L'économie du Gard connaît des tensions croissantes. Entre trésoreries fragilisées, commandes en baisse et 329 procédures collectives déjà ouvertes, la Banque de France et le tribunal de commerce appellent les dirigeants à une vigilance accrue. Mardi, à l'invitation de Gard entreprises, le réseau économique présidé par Jean-Pierre De Faria, le directeur de la Banque de France de Nîmes, Patrick Saulnier, et la présidente du tribunal de commerce du Gard, Marie-France Bancel, ont participé à une réunion d'information dans les locaux de Senfas, à Méjannes-les-Alès, en présence d'une cinquantaine de patrons de l'arrondissement d'Alès.
Une première rencontre entre la Banque de France et le tribunal de commerce
« C'est la première fois que nous parvenons à réunir ces deux institutions majeures de la vie des entreprises », se félicite Jean-Pierre De Faria. Patrick Saulnier, pour la Banque de France, a livré les dernières prévisions à sa disposition. « Le contexte géopolitique international est incertain. Nous avons donc établi plusieurs scénarios en fonction des prix du pétrole et du gaz. Nous espérons que l'inflation se stabilise autour des 2,4 % actuels. »

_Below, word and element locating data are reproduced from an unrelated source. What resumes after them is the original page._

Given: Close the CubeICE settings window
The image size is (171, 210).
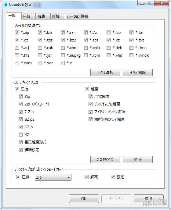Looking at the screenshot, I should point(162,3).
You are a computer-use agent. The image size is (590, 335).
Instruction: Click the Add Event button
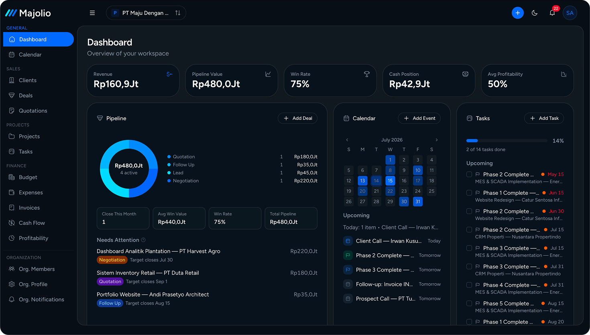419,118
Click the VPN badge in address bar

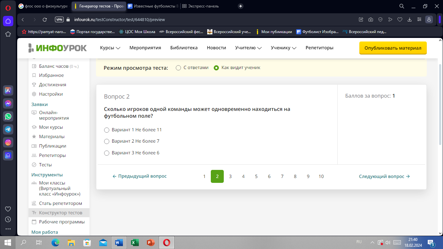(59, 19)
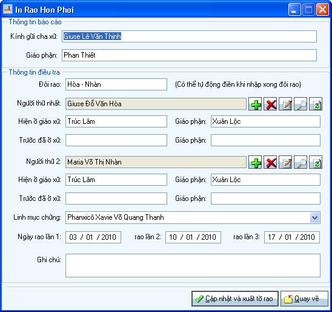Click refresh icon on Người thứ nhất row
This screenshot has height=312, width=332.
[x=316, y=104]
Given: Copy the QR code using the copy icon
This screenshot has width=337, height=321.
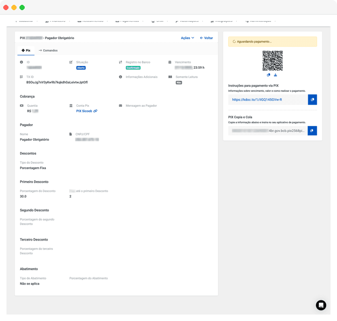Looking at the screenshot, I should click(268, 75).
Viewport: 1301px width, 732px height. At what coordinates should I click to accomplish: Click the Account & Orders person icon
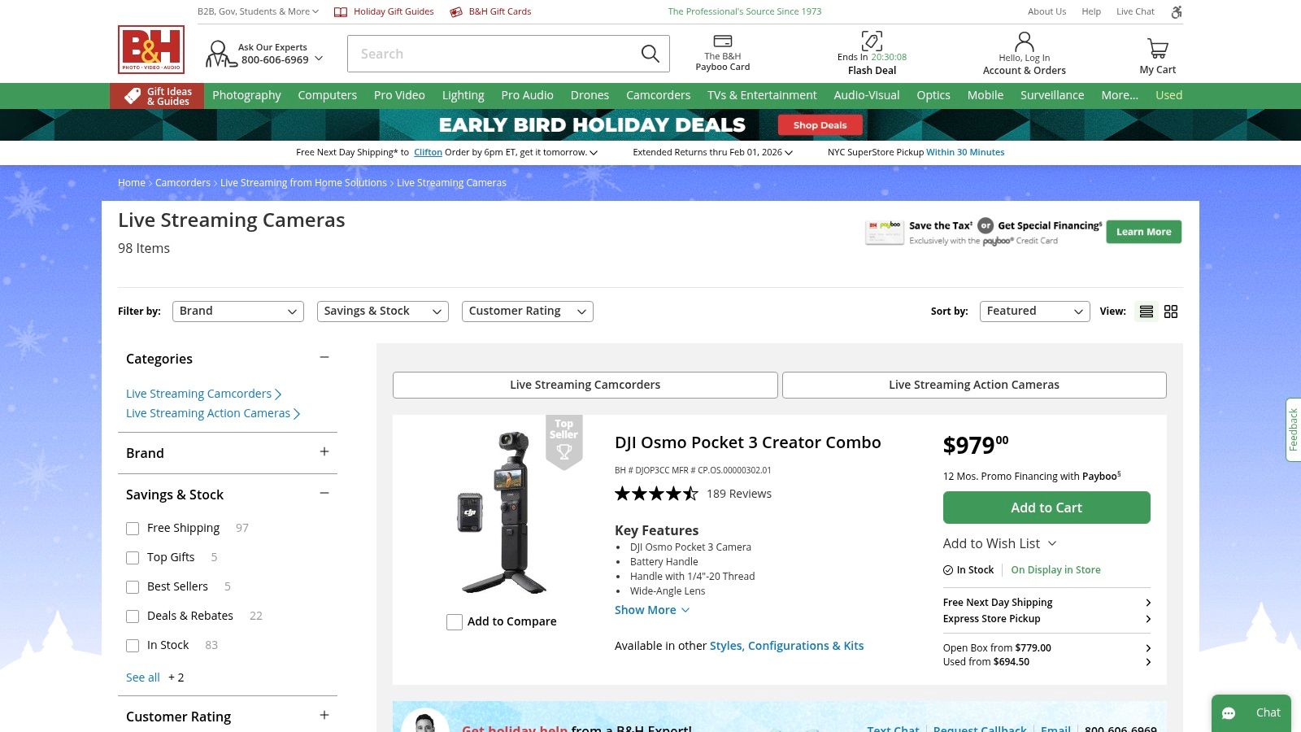click(x=1024, y=41)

Le responsable de la Banque de France décrit les tendances lourdes de l'activité économique gardoise : « Les trésoreries des entreprises sont mises à mal. Les carnets de commandes du secteur industriel et du bâtiment sont en baisse. Le gros œuvre souffre et le second œuvre un peu moins du fait des chantiers de rénovation. Nous constatons une petite reprise du logement neuf avec des crédits à l'habitat plus souvent accordés. »

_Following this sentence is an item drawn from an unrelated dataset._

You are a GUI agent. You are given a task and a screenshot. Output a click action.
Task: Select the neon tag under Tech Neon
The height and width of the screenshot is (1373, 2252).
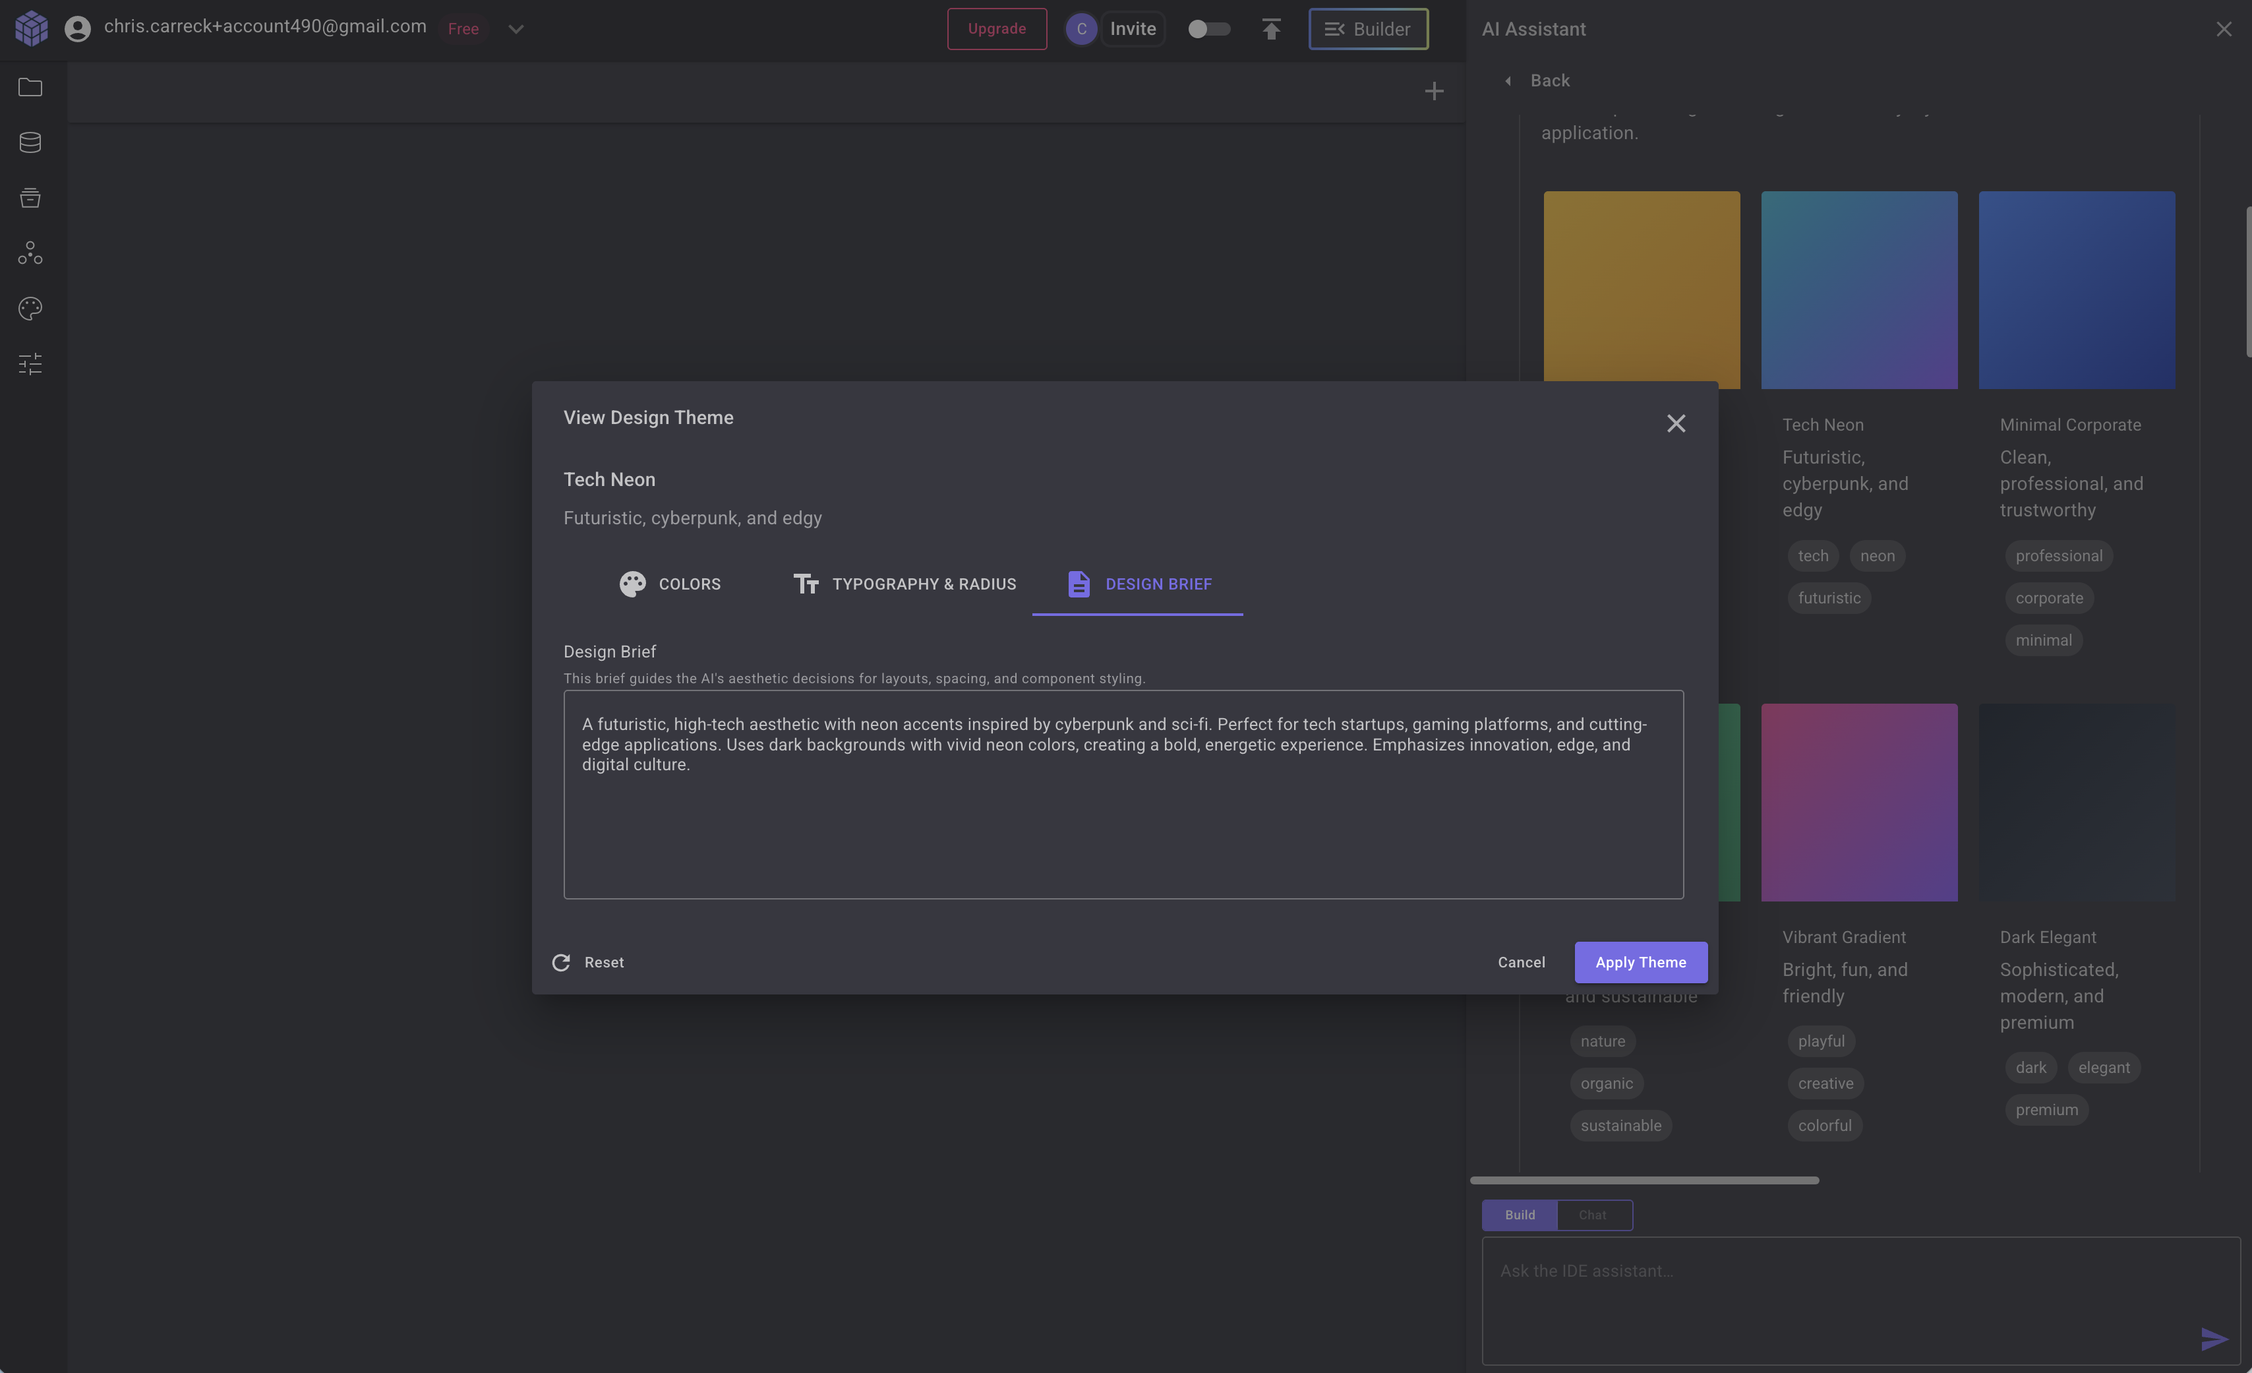1877,556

La prévention au cœur des préoccupations
La présidente du tribunal de commerce, Marie-France Bancel, a rappelé que la juridiction n'est pas là uniquement pour les procédures collectives : « Nous avons une cellule prévention pour repérer les signaux faibles avec les premières difficultés. Il est important que le dirigeant soit informé pour qu'il puisse anticiper et sauver l'entreprise en évitant les procédures. On peut sauver une structure si on prend les bonnes mesures au bon moment. »

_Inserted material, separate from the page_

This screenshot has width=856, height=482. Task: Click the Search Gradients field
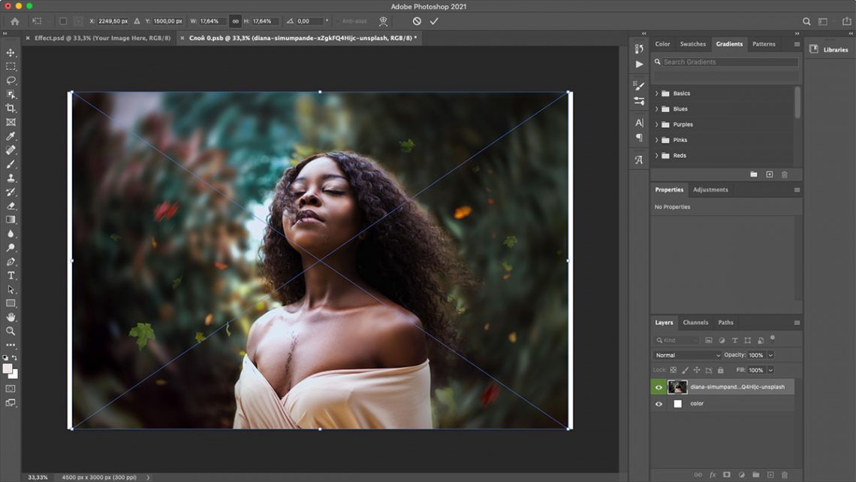pos(725,62)
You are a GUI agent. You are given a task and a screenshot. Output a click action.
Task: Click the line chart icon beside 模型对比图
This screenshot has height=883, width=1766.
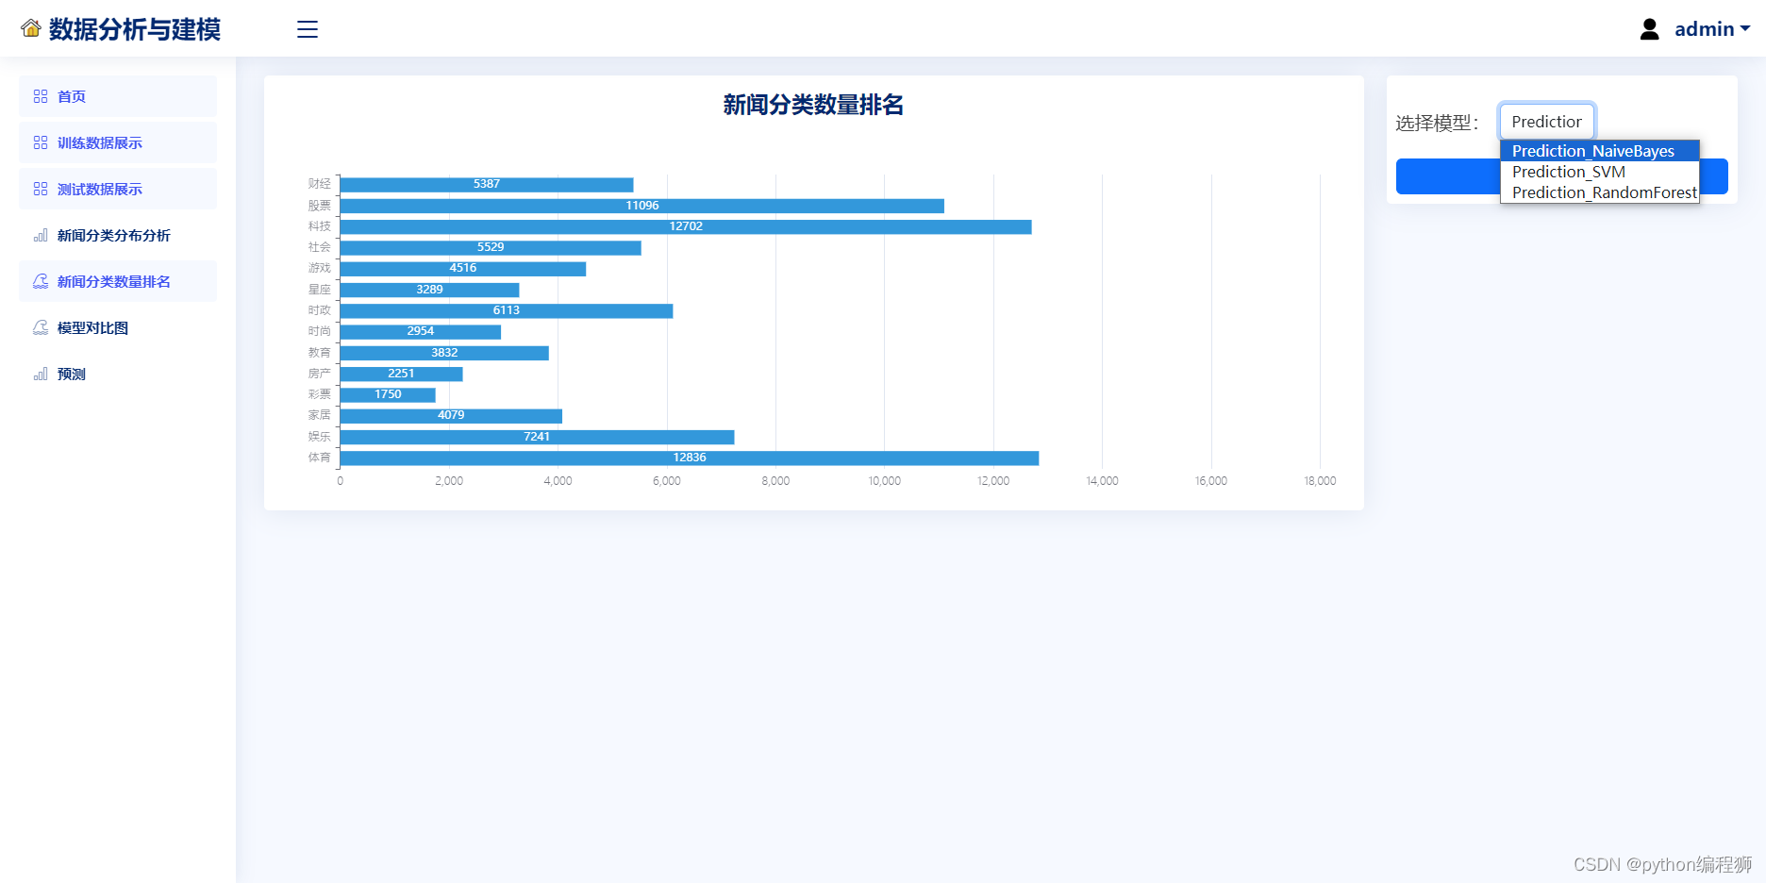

Dans le Gard, les procédures collectives sont en hausse. « On en est déjà à 329, soit 50 % du chiffre total de l'an dernier, pour 59 millions d'euros de dettes à l'ouverture des dossiers. Ce chiffre peut doubler lorsque les comptes sont clôturés. » Même si les responsables relèvent que les entreprises gardoises sont résilientes, les plus petites structures sont souvent les plus fragiles.